**Exercise prompt:**
Can you collect every line of the data below that contains the string "width"? Case counts.

====== Recorded information ======

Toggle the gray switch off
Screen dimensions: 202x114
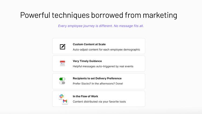pos(62,83)
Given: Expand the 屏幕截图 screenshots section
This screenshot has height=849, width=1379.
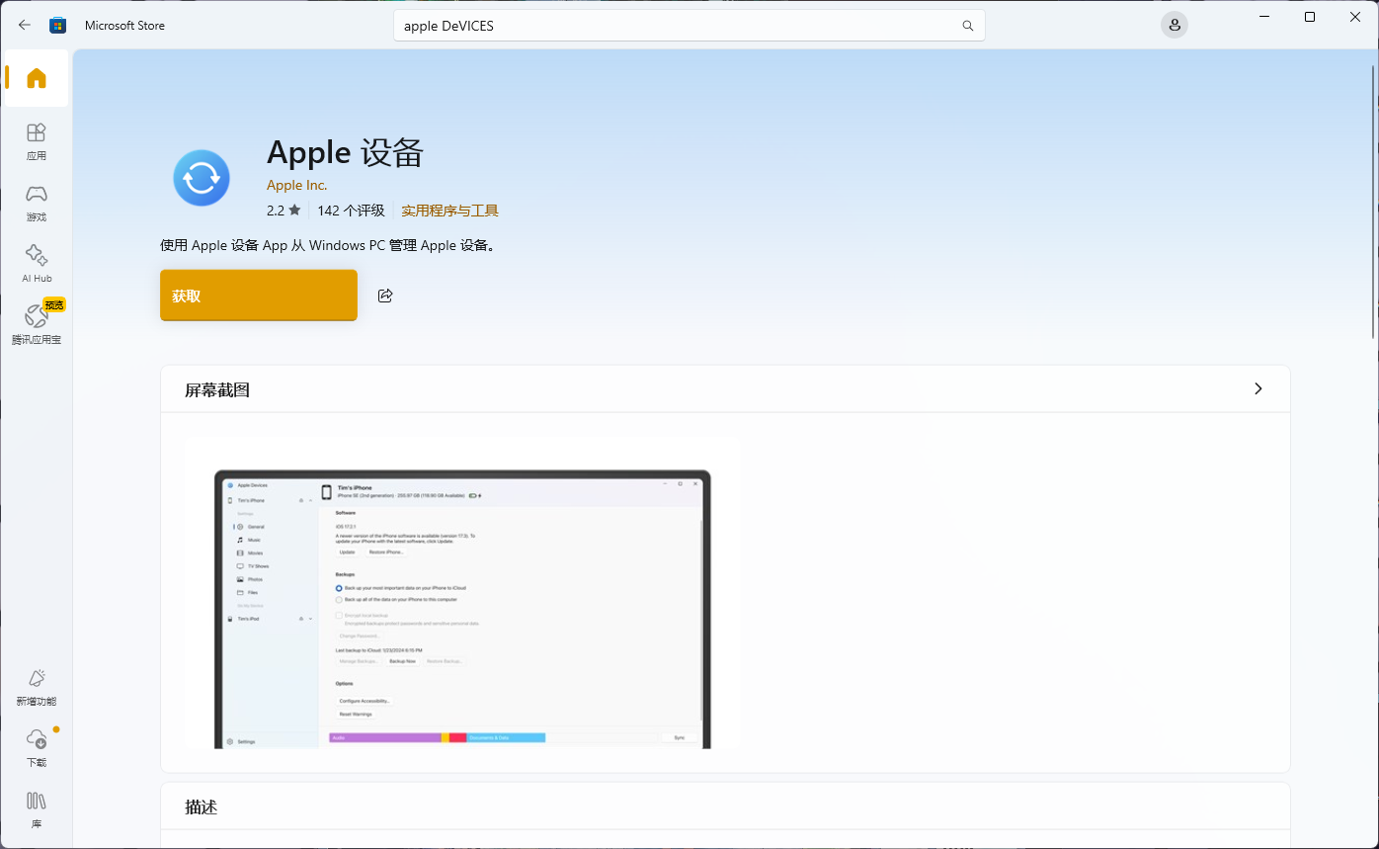Looking at the screenshot, I should [1257, 388].
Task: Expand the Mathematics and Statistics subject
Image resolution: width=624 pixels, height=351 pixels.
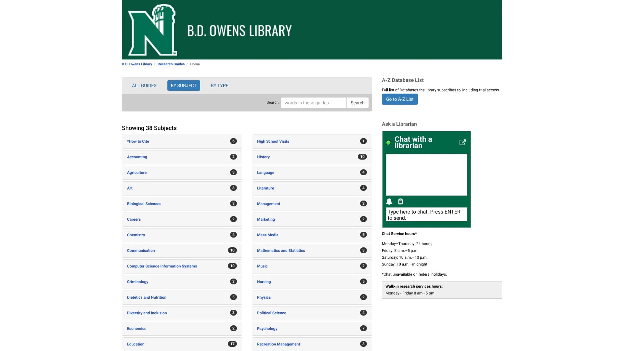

======

**Correct answer:**
This screenshot has height=849, width=1379.
Image resolution: width=624 pixels, height=351 pixels.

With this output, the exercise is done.